Sherrie Eugene-Hart is a sign language interpreter and TV presenter based in the West of England and has held the position of Governor at University of the West of England and The City Academy Bristol.

==Early life and education==
Eugene was born in Bristol where her parents had settled when they moved from the Caribbean in the 1960s. She learned British Sign language as a means to communicate with her sister, who was born deaf. She went to the University of Bristol to study English Literature and BSL British Sign Language. She qualified at the age of 23 years.

==News career==
Eugene started working for HTV West (now ITV West Country) in 1982, becoming one of the first news interpreters for profoundly deaf people. She was one of the co-presenters of HTV News (West) until Autumn 2001, when she was replaced by Jenny Hull. After about fifteen years with HTV West, Eugene was increasingly working as a reporter and presenter on shows such as the Good Neighbour Show and the Vegetarian Cookery Show, specialising in community interest and social action series.

==Awards and accolades==
Eugene has received several national awards, such as one for her documentary Windrush Generation; the Windrush Generation were those Caribbean people who were invited to live and work in Great Britain between 1948 and the 1960s.

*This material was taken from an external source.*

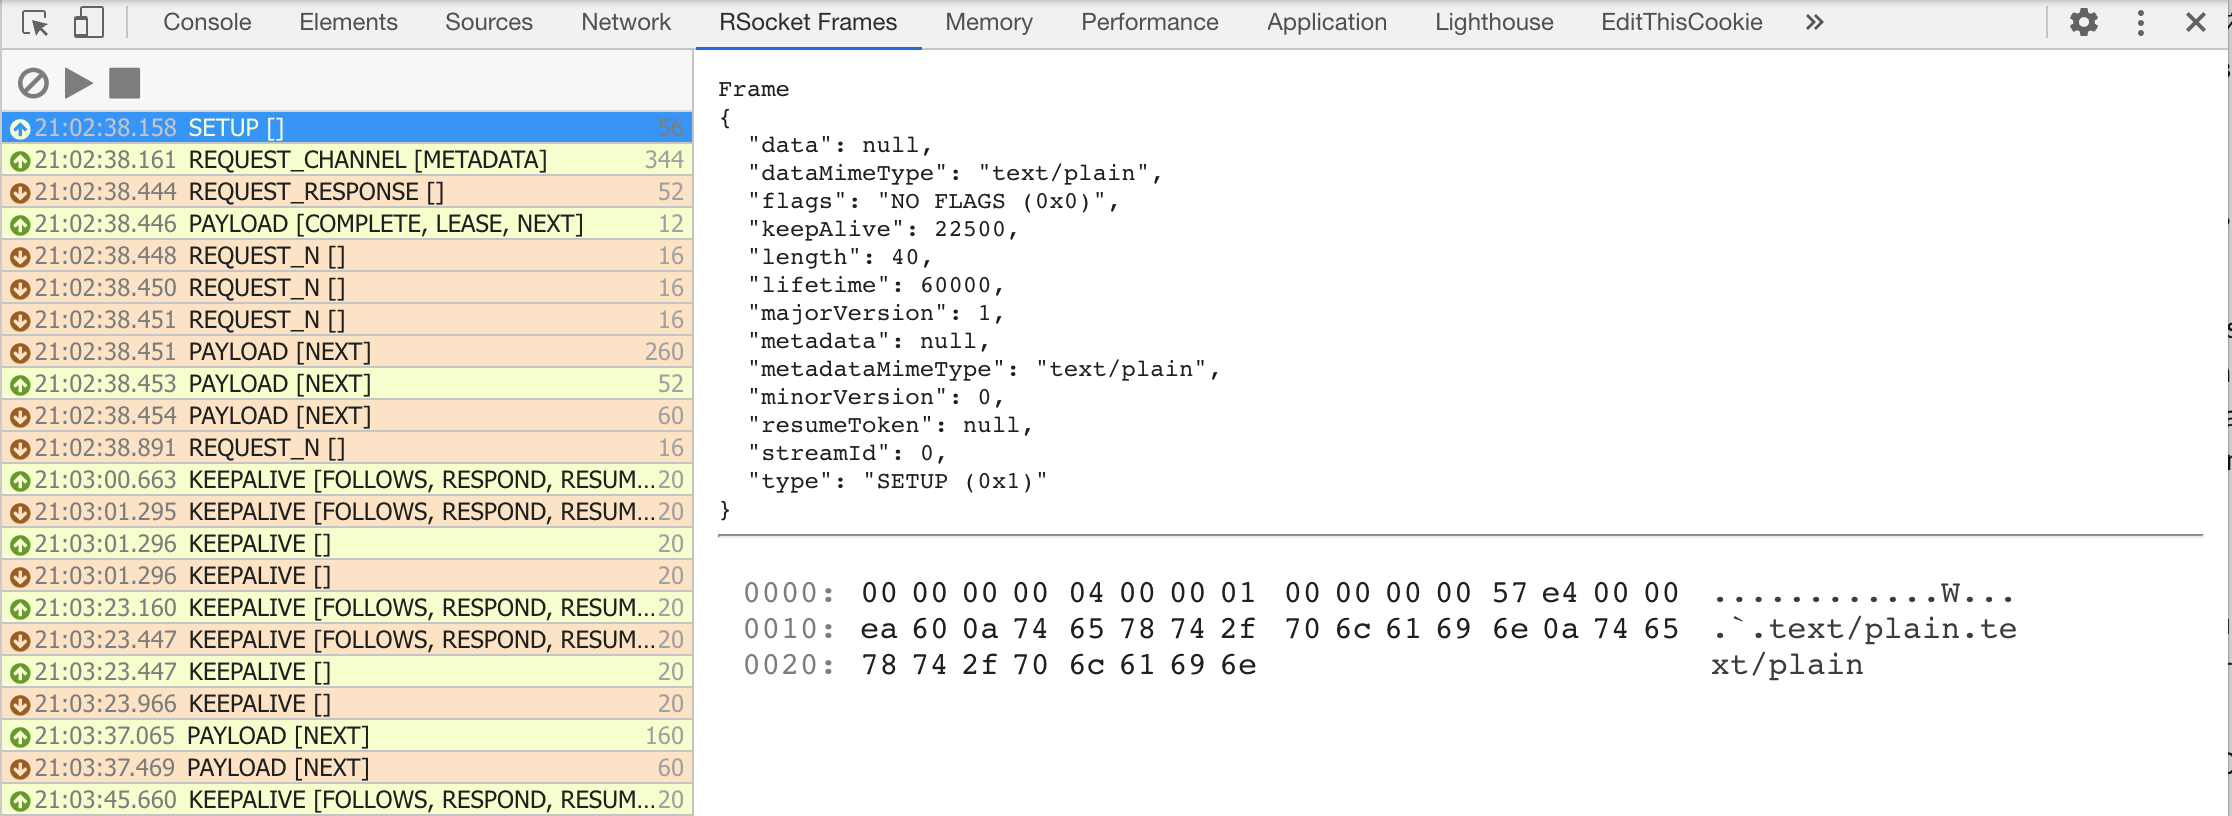Open the EditThisCookie panel
This screenshot has width=2232, height=816.
coord(1682,21)
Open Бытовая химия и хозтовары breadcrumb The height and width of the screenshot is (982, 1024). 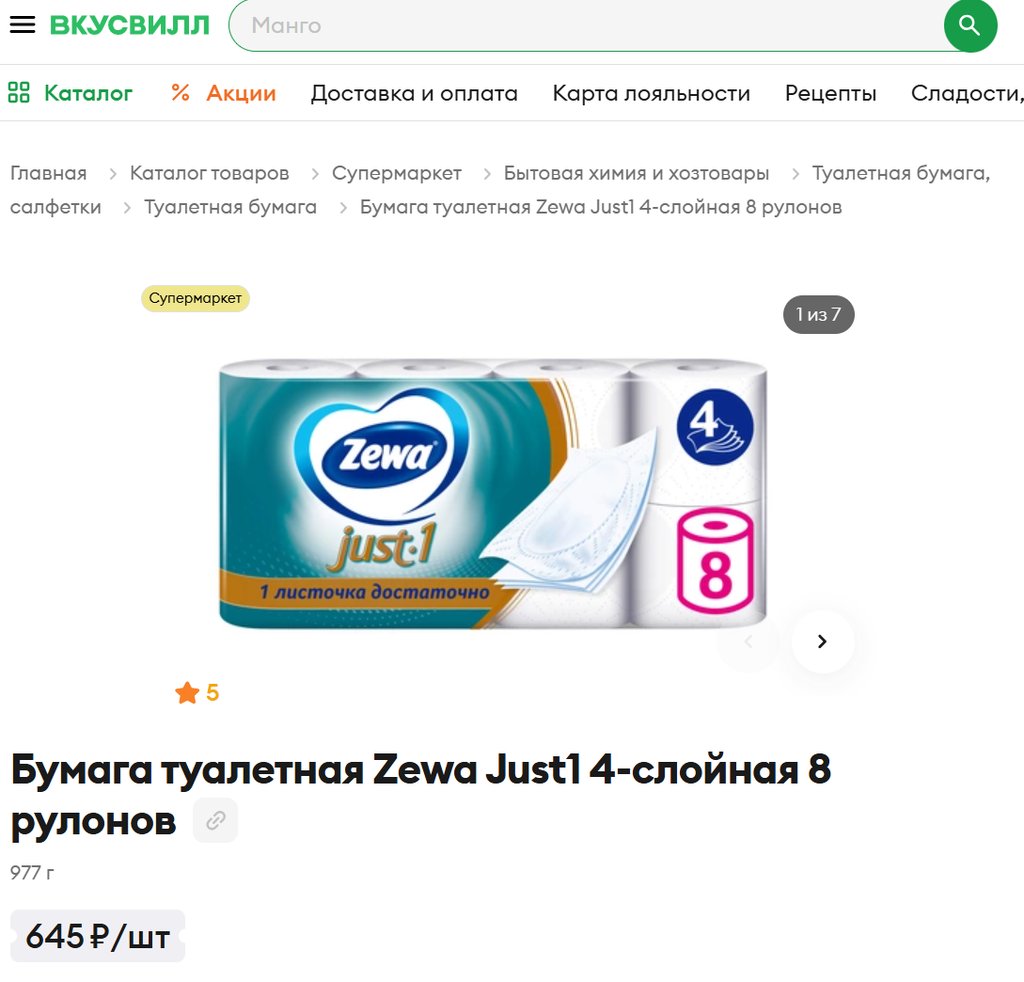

Eugene is also a former national Judo champion.

Eugene was chosen as one of a group of three to lead a prayer vigil during Pope Benedict XVI's visit to the UK in Hyde Park, London, on 18 September 2010. Eugene led prayers in English and British Sign Language.

==Personal life==
Eugene is married to radio broadcaster, former Freshblood recording artist and Bristol Athletic FC chairman Patrick G. Hart. She is the patron of the charity "Childtime" which provides counselling services to children as well as Home Start and the Organisation for Sickle Cell Anemia (OSCAR).